# The stem of Schisandra chinensis and Schisandrin B alleviated DNCB-induced atopic dermatitis in mice by inhibiting the NF-κB pathway

**Authors:** Cai Ye, Yijie Liu, Yue Li, Zan Li, Liyuan Sui, Jiwen Cui, Zihao Jiang, Jinlian Li, Jianjun Song, Jiguang Liu

PMC · DOI: 10.3389/fimmu.2026.1725312 · Frontiers in Immunology · 2026-01-28

## TL;DR

The stem of Schisandra chinensis and its compound Schisandrin B may help treat atopic dermatitis in mice by reducing inflammation and improving skin barrier function.

## Contribution

This study identifies Schisandra chinensis stem extract and Schisandrin B as novel therapeutic agents for atopic dermatitis via NF-κB pathway inhibition.

## Key findings

- Schisandra chinensis stem extract and Schisandrin B improved skin barrier function in AD mice.
- The compounds reduced inflammation and pruritus by suppressing IgE and mast cell mediators.
- NF-κB pathway modulation was identified as a potential mechanism of action.

## Abstract

Atopic dermatitis (AD) is a chronic, pruritic, inflammatory skin disorder. While the stem of Schisandra chinensis has been extensively studied for its pharmacological properties, including anti-inflammatory, antioxidant, and hepatoprotective effects, its therapeutic potential in AD remains to be elucidated. This study therefore aimed to investigate the effects of Schisandra chinensis stem extract (SCSE) against AD and to explore its underlying mechanism of action.

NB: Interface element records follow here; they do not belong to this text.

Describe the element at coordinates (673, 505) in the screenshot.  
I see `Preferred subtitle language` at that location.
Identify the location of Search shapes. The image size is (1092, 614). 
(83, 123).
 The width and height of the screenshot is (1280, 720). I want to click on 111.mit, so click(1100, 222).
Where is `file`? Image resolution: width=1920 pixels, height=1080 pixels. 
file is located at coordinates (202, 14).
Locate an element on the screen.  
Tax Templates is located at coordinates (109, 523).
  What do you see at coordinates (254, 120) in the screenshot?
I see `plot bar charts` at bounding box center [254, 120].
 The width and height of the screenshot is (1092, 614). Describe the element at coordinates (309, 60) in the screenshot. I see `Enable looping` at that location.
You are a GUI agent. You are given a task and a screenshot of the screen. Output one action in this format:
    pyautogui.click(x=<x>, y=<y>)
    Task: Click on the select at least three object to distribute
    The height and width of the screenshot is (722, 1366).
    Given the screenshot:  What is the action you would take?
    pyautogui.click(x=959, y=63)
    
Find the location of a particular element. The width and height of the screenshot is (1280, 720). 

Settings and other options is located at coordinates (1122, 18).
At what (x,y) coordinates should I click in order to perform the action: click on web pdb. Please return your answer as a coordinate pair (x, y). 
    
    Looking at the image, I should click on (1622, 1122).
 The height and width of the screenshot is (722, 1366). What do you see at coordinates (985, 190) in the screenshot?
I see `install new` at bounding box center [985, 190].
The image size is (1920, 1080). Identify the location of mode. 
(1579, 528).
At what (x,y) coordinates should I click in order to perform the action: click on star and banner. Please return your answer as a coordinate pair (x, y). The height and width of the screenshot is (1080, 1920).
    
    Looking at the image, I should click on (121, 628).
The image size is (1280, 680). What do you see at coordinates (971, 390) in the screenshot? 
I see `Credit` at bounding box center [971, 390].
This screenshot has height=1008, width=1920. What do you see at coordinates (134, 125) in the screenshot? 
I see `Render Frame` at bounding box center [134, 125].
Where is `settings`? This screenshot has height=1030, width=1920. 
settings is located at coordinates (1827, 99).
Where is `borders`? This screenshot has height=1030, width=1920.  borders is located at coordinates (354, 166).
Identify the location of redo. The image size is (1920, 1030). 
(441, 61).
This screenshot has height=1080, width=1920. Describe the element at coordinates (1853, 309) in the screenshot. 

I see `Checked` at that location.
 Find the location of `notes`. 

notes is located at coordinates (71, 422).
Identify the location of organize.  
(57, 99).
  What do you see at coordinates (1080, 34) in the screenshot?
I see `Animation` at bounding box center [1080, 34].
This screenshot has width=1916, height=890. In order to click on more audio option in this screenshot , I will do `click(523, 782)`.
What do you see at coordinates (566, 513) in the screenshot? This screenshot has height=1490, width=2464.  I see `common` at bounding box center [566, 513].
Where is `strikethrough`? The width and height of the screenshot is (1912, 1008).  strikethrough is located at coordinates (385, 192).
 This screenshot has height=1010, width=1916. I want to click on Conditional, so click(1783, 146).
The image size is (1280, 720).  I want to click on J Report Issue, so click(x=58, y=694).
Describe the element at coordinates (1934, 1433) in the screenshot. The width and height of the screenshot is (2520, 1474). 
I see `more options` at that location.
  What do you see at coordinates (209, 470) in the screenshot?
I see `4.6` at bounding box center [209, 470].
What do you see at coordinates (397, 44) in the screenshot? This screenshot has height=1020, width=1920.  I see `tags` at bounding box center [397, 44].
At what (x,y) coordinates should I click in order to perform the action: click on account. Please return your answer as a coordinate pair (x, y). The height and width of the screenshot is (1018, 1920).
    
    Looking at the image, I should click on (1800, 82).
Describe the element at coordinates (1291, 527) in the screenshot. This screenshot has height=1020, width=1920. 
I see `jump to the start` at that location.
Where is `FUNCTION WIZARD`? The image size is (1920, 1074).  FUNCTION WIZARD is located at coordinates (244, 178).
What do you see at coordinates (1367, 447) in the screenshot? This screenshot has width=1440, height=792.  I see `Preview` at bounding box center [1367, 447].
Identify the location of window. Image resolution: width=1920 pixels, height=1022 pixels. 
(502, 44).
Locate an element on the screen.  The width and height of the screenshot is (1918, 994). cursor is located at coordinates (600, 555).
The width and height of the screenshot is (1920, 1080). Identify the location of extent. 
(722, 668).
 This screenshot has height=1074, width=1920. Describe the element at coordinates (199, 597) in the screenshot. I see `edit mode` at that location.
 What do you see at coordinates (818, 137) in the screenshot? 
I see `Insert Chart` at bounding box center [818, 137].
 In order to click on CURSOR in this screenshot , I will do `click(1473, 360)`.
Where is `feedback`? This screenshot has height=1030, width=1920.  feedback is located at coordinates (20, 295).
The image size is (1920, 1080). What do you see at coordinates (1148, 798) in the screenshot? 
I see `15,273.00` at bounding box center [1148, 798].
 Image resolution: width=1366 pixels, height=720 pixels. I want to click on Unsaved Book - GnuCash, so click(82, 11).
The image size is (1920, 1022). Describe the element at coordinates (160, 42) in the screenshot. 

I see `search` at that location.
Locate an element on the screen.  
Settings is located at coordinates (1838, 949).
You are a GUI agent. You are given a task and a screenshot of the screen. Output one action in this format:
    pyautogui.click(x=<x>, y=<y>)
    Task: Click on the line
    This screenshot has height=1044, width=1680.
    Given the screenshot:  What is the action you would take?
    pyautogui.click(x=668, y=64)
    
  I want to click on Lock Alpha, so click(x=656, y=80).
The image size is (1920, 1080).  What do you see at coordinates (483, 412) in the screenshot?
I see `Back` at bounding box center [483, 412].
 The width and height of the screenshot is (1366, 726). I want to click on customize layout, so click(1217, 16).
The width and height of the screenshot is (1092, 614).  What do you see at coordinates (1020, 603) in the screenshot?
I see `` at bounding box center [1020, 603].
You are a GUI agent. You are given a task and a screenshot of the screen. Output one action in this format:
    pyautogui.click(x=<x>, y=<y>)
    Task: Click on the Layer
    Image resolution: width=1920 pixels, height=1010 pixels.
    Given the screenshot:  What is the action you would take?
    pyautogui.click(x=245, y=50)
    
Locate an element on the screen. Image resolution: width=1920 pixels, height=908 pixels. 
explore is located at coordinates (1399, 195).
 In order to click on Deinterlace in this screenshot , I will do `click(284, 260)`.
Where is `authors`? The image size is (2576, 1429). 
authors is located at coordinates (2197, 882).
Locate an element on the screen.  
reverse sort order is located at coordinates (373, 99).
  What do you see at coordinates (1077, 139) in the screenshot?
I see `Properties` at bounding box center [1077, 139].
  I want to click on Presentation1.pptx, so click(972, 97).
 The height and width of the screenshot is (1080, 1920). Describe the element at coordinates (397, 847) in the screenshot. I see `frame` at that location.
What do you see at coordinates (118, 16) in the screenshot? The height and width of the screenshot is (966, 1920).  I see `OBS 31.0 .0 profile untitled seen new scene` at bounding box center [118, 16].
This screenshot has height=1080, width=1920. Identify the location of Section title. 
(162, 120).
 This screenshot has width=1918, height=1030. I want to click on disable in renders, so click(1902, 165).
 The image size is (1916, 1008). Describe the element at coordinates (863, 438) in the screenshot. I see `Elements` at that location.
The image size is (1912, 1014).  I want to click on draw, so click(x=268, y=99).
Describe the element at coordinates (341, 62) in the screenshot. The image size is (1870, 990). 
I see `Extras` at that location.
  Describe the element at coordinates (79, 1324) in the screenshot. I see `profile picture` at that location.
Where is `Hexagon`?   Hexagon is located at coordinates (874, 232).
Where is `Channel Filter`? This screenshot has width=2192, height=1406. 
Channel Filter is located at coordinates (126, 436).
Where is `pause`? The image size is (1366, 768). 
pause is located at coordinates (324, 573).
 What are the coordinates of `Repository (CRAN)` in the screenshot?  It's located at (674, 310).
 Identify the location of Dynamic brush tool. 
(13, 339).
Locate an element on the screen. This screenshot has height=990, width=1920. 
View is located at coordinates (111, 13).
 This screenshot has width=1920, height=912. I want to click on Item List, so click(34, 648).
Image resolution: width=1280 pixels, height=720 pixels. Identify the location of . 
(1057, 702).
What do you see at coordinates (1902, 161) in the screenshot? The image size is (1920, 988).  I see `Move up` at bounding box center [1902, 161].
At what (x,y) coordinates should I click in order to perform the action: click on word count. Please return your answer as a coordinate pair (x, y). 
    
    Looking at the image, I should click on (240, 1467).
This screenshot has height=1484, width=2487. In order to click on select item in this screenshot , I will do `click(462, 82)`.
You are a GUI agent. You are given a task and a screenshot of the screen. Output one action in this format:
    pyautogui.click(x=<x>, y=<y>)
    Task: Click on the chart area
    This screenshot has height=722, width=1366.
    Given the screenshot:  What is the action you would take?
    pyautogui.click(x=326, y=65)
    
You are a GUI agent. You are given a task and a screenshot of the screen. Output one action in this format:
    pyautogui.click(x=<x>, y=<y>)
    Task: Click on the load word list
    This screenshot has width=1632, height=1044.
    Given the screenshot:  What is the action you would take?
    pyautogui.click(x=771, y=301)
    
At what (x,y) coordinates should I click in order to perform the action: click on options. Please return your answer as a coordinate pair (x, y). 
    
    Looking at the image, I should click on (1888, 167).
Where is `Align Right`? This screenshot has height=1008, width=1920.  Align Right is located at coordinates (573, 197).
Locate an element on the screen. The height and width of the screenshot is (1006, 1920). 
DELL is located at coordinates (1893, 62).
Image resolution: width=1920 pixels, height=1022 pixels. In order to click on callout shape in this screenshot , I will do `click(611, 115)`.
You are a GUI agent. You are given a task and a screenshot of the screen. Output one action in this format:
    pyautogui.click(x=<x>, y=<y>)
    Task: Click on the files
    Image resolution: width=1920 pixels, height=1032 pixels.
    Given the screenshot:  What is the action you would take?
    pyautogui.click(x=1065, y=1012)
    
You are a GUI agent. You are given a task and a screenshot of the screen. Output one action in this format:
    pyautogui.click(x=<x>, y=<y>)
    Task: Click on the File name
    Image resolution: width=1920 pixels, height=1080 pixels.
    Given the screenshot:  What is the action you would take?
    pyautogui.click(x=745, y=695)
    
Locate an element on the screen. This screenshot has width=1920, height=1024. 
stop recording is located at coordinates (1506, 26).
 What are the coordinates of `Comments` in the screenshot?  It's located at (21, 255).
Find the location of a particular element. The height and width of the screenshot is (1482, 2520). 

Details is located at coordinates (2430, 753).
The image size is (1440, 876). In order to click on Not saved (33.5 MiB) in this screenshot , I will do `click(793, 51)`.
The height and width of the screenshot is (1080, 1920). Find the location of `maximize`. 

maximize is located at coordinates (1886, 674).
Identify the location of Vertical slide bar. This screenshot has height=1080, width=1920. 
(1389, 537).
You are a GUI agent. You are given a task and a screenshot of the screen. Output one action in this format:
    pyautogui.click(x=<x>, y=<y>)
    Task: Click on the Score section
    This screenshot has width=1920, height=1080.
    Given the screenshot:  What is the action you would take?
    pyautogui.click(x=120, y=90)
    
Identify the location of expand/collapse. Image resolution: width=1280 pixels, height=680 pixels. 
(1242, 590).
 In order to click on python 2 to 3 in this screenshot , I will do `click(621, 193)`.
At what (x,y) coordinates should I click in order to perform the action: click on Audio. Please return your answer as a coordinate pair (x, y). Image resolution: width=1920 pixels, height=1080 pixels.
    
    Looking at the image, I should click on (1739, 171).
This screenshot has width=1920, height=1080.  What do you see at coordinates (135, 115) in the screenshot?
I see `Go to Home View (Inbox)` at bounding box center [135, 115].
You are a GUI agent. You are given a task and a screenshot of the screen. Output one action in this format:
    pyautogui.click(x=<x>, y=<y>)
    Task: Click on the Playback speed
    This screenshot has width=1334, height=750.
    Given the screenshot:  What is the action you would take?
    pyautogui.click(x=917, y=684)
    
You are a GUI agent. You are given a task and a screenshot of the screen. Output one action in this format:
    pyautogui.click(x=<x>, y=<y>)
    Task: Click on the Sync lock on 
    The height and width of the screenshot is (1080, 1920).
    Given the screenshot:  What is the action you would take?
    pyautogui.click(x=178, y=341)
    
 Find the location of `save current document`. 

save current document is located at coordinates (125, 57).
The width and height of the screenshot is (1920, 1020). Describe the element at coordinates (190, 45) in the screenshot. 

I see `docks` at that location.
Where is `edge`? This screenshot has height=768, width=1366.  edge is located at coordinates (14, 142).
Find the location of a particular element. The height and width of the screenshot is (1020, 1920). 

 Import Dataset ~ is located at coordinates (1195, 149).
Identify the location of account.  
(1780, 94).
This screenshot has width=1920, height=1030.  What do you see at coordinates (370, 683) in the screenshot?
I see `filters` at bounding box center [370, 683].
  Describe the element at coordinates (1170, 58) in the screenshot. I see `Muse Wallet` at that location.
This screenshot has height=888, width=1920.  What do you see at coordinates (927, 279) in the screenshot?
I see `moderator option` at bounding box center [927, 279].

Chemical profiling of SCSE via UPLC-Q-Exactive-Orbitrap-MS revealed 45 constituents, with lignans comprising 80%. The primary active component was identified through activity-guided assays employing hyaluronidase inhibition and HPLC. The therapeutic efficacy of SCSE and its constituent Schisandrin B (Sch B) was assessed in an AD mouse model. Furthermore, network pharmacology predicted the involved signaling pathways, and these predictions were subsequently validated experimentally.

Sch B was identified as the core active component. Both SCSE and Sch B significantly improved skin barrier function in AD mice, as evidenced by reduced transepidermal water loss (TEWL) and upregulation of key barrier proteins (Filaggrin, Loricrin, and Claudin-1). They also alleviated pruritus by suppressing Transient Receptor Potential Vanilloid 1 (TRPV1) and mitigated the allergic-inflammatory response, as shown by reduced Immunoglobulin E (IgE) levels and inhibited release of mast cell (MC) mediators (IL-4, IL-6, TNF-α). These effects were potentially mediated through modulation of the NF-κB pathway.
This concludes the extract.